Friday, December 26, 2008

Silent Night (& Silent Day)

Later this morning Ma'ikwe and I will drive to the outskirts of Rockford IL and begin a 10-day Vipassana retreat. There will be no talking, no radio, no writing, no reading,… and no blogging. It'll just be me, my body, my mind, and my reality—such as it is. For ten days, the rest of the world will have to get along without me. For the rest of the world, I'm not worried.

Part of my partnership agreement with Ma'ikwe is that we'll try new things, and that extends to spiritual inquiry. During the last week of our honeymoon in Italy, we did six days worth of the introductory Avatar course, Resurfacing. Now we're doing a Vipassana retreat. Last night, at Christmas dinner, a friend asked what I was doing to prepare myself for the retreat. I answered: "Nothing. It's not that I don't think there will be challenges for me; it's just that I don't think that there's anything I can do mentally to prepare for them. Instead, I'm just going to surrender to the experience, and face the demons as they come, whatever they may be."

While Ma'ikwe and I will be going through the experience simultaneously, we won't actually see each other during the retreat. Our understanding is that the men and women are housed separately and sleeping will be dormitory style. Even so, retreatants are encouraged to not look at each other—this is meant to be a solitary experience, to the extent possible.

In college, I did a Zazen meditation practice in the pre-dawn for an hour every weekday morning of winter term (10 weeks). It's my only other taste of meditation and that was 38 years ago. I now have a different body, a different mind, and a different spirit. We'll see whether I have a different experience.
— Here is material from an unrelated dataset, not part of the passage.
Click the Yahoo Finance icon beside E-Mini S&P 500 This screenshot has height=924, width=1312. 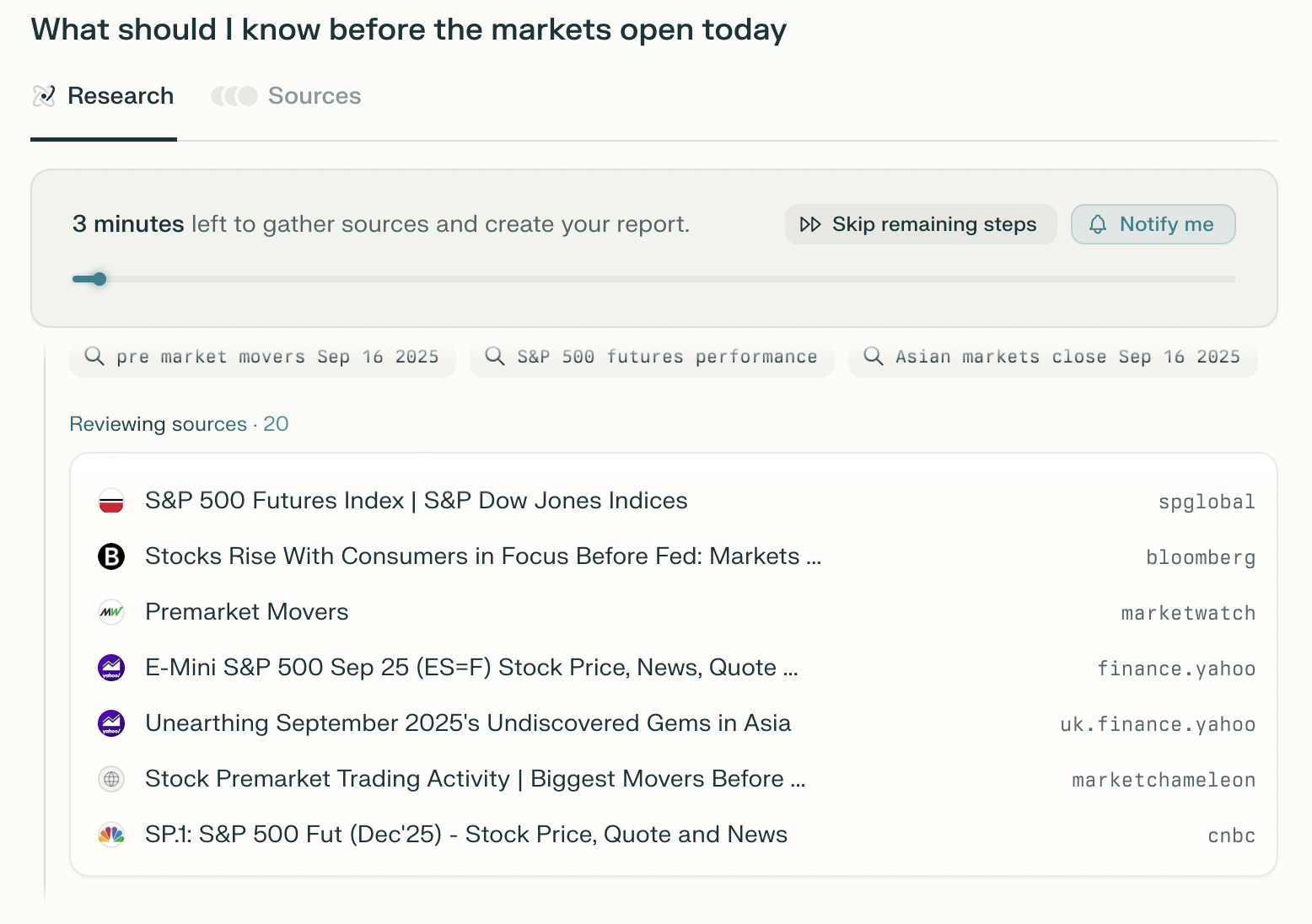(x=111, y=669)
Regardless of what happens, I expect to have something to say about it. Look for it as the subject of my next blog, after I return home Jan 7.
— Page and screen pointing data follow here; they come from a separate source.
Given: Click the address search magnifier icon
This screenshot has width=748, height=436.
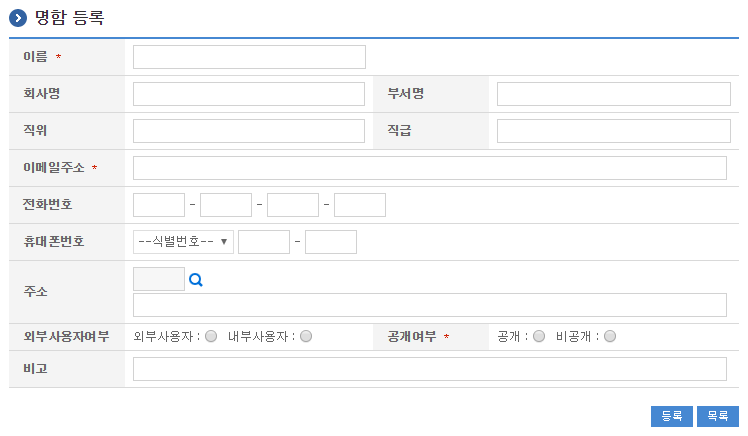Looking at the screenshot, I should click(196, 280).
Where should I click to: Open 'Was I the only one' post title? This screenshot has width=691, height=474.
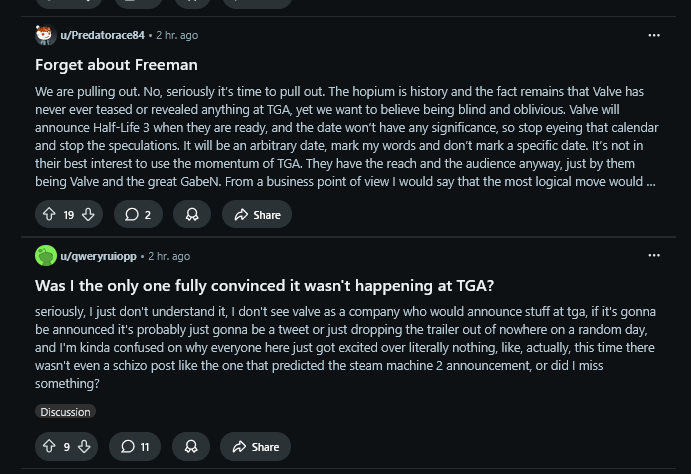pos(264,286)
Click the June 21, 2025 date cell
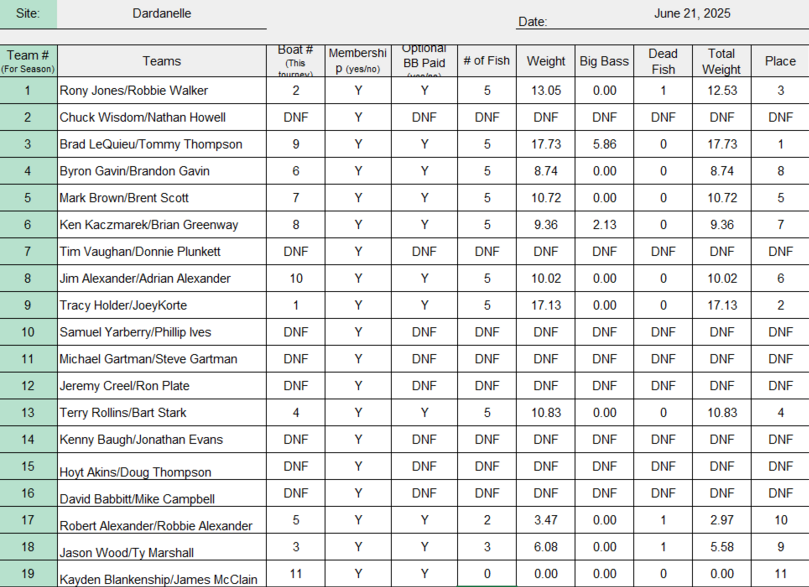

Meanhwile, I expect to have one of the soberest New Year's in my life. Though it will be Jan 1 on the calendar, it will just be Day Four of my retreat (and probably a great deal like Day Three and Day Five). Instead of the football I'm used to on that day, it'll just be the footfalls I've grown accustomed to. Still, I note with curiosity that the last full day of the retreat will be Jan 6, which is Epiphany on the Christian calendar. Coincidence? I'll tell you when I get back.